Pixel coordinate grounding data:
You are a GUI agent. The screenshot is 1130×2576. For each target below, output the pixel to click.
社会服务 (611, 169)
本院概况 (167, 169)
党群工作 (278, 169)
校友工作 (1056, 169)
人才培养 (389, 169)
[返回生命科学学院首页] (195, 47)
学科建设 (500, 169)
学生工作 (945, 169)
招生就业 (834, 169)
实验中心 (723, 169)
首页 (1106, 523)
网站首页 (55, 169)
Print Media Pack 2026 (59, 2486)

Requirement: Your answer must be the lines from the one that contains "学科建设 (500, 169)" through the last line of the entries above, copied exactly, with no other lines.

Problem solution:
学科建设 (500, 169)
学生工作 (945, 169)
招生就业 (834, 169)
实验中心 (723, 169)
首页 (1106, 523)
网站首页 (55, 169)
Print Media Pack 2026 (59, 2486)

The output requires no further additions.